So August came and so did Maggie Grace.  A perfect little girl that would complete our family.  I decided that since I was unable to nurse the boys I would try nursing Maggie.  That caused a lot of discomfort and tears.
I began feeling different.  I was easily hurt.  I had real fears of rejection and abandonment.  My self esteem was basically non existent.  I realized what was going on and just started focusing on the good things.  A family of 5 that, according to doctors should have never been.
Life continued as normal but life with me was becoming more and more stressful. Maggie was already one and learning new things.  I was excited but not the way I should have been.  Not like I was with the boys.  I was also experiencing something very new to me...jealousy.  
I made an appointment with my doctor for a sick visit and while there I began telling him of my emotions.  He gave me a test and it came back that I was on the verge of being severly depressed.  I scored a 69 and 70 was the severely depressed stage.  He gave me an antidepressent called Welbutrin.  I came home in tears and told Joe.  I prayed and decided I wasn't going to take the meds.  Instead I would work on losing weight and getting healthy.  For the next year I lost nearly 50 pounds.  I was quite excited going shopping and fitting back into a size 2!  It reminded me of my high school days of being super skinny and I was loving it.  But I didn't feel like a 2.  When I looked in the mirror I still saw this overweight girl that was ugly, unliked, unwanted, unloved, uninteresting, un everything.

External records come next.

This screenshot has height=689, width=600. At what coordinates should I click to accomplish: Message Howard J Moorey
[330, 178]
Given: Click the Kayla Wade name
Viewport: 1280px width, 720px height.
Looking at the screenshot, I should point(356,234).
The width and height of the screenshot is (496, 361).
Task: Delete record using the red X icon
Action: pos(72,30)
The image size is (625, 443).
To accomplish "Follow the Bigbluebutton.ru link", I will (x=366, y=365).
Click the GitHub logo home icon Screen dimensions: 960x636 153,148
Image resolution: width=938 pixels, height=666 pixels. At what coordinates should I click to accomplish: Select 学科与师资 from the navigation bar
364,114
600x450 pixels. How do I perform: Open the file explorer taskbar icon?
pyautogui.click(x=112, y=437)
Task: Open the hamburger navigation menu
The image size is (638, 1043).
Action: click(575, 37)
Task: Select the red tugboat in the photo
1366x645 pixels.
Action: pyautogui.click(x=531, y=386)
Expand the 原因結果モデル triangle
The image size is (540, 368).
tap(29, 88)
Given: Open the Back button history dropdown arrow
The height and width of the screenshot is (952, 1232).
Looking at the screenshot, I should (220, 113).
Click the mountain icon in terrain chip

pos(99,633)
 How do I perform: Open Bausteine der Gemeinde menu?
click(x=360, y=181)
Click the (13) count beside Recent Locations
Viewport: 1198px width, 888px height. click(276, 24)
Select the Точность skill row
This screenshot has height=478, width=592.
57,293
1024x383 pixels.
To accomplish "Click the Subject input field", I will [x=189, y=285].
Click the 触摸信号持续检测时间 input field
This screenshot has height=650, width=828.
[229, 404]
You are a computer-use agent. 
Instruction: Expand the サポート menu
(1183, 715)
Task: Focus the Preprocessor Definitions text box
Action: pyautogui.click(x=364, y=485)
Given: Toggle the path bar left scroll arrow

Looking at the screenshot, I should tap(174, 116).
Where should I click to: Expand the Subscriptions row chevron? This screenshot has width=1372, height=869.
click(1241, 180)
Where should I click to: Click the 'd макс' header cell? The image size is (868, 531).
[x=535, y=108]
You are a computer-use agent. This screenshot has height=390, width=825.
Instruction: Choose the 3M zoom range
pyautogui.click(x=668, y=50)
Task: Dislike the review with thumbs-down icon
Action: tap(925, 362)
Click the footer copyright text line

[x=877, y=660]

We celebrated Maggie's 2nd birthday.  I had reached the point of not caring.  I never wanted to do anything.  I wanted to stay at home, in my PJ's, in bed and not do anything!  I dreaded everything.  I would pick up my  kids from school and would instantly get in a horrible mood.  Joe would come home from work and I would instantly get in my mood.  
To be perfectly honest with you, my marriage was struggling because something was going on with ME!  I began giving those I loved the cold shoulder, I pushed people away.  I had a friend tell me that she thought I was different and I shrugged her off, thinking it was just an excuse so she could leave me.  After all, I was unwanted.